§ Task to complete
Return every line of the records below verbatim, leaving out the pictures.

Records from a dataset
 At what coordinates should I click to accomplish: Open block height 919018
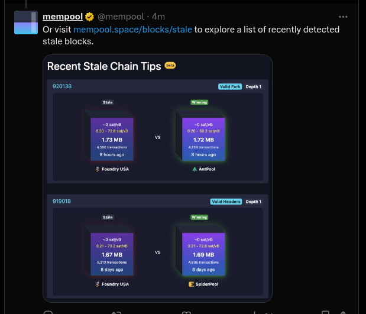(x=62, y=201)
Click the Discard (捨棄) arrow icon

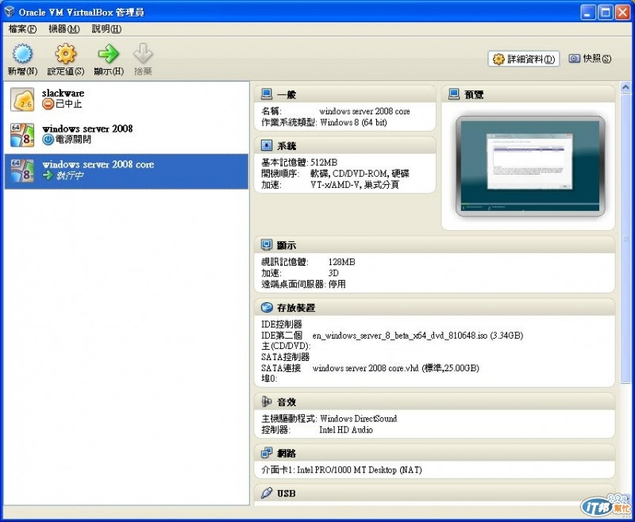(x=143, y=54)
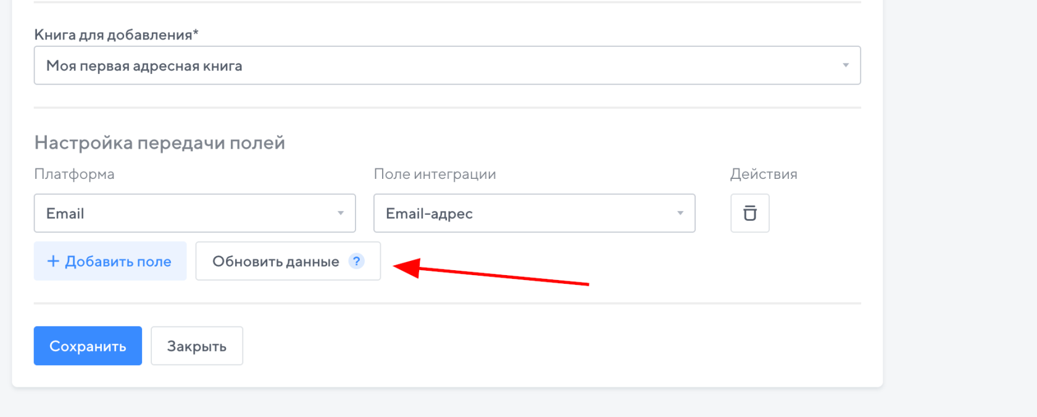The width and height of the screenshot is (1037, 417).
Task: Click the 'Книга для добавления' label
Action: 116,35
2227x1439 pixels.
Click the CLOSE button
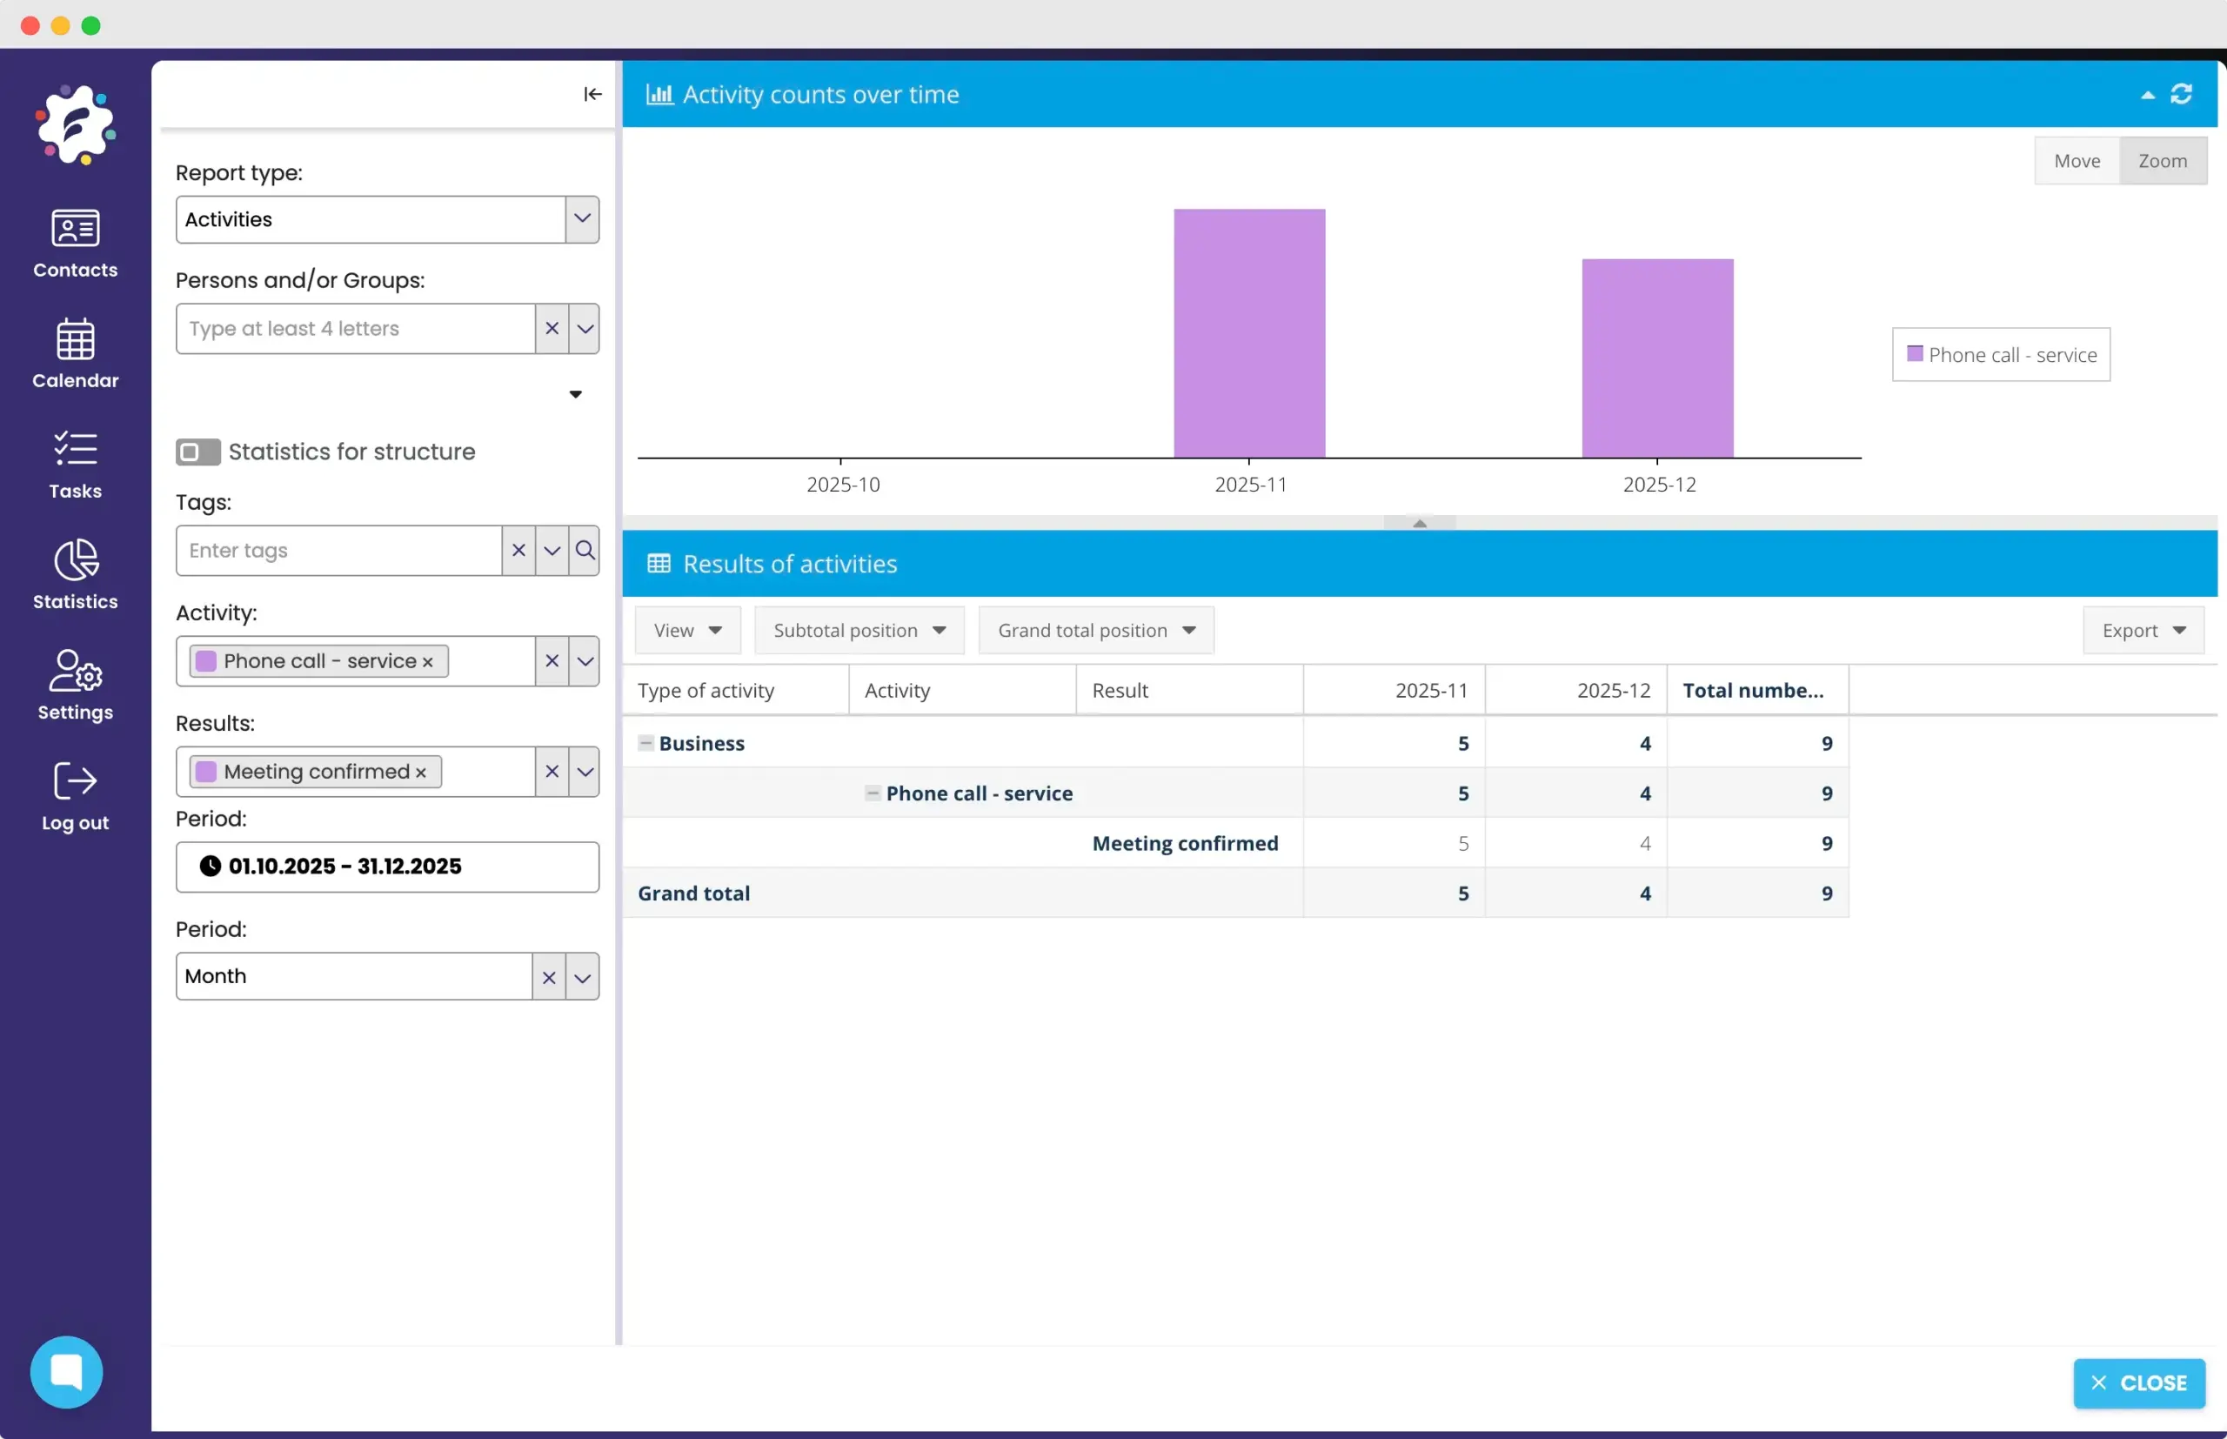point(2138,1383)
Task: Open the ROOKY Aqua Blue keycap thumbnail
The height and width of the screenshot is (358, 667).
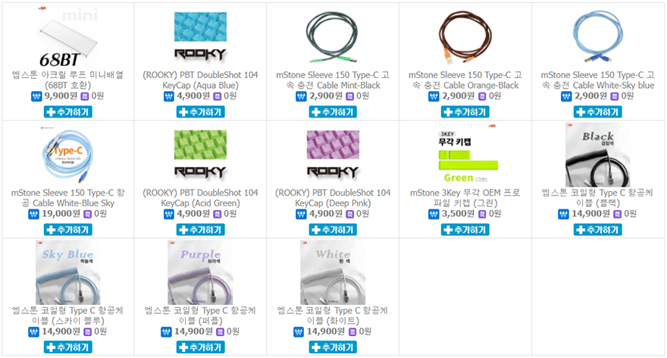Action: [x=200, y=37]
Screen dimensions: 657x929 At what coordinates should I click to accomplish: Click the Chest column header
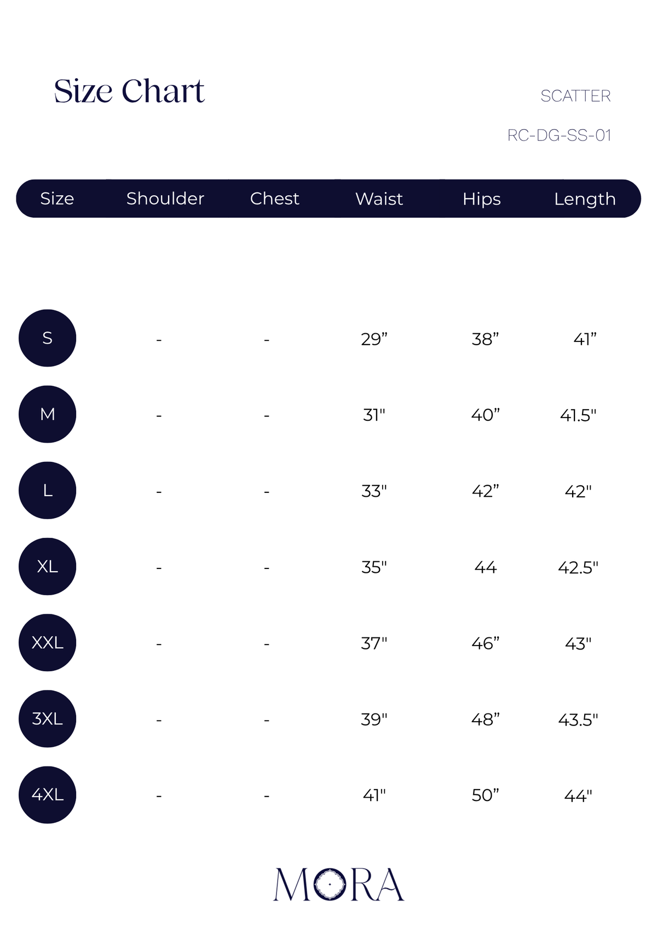coord(275,199)
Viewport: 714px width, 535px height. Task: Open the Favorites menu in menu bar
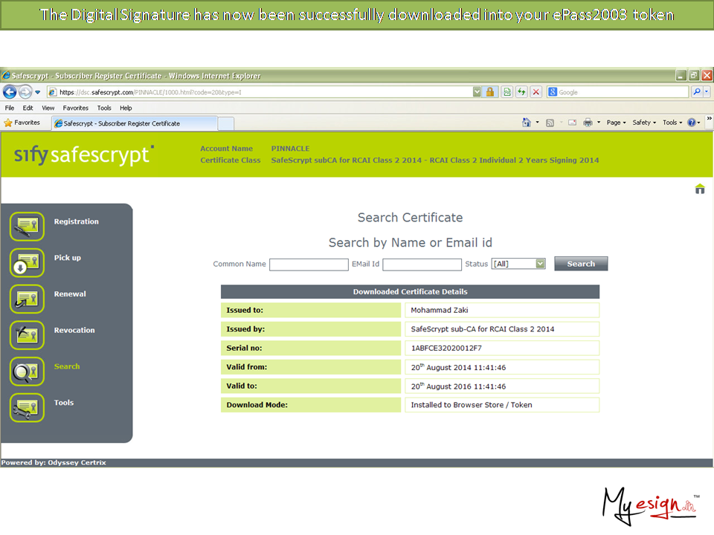tap(75, 108)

§ Exercise answer
 At what coordinates should I click to accomplish: Open block height 919018
(x=62, y=201)
Click the Discard (捨棄) arrow icon

(x=143, y=54)
The width and height of the screenshot is (1037, 417).
Task: Click the 'Книга для добавления' label
Action: 116,35
2227x1439 pixels.
Click the CLOSE button
point(2138,1383)
Task: Open the ROOKY Aqua Blue keycap thumbnail
The height and width of the screenshot is (358, 667).
Action: [x=200, y=37]
Screen dimensions: 657x929 At what coordinates should I click to accomplish: Click the Chest column header
coord(275,199)
Viewport: 714px width, 535px height. Task: Open the Favorites menu in menu bar
tap(75, 108)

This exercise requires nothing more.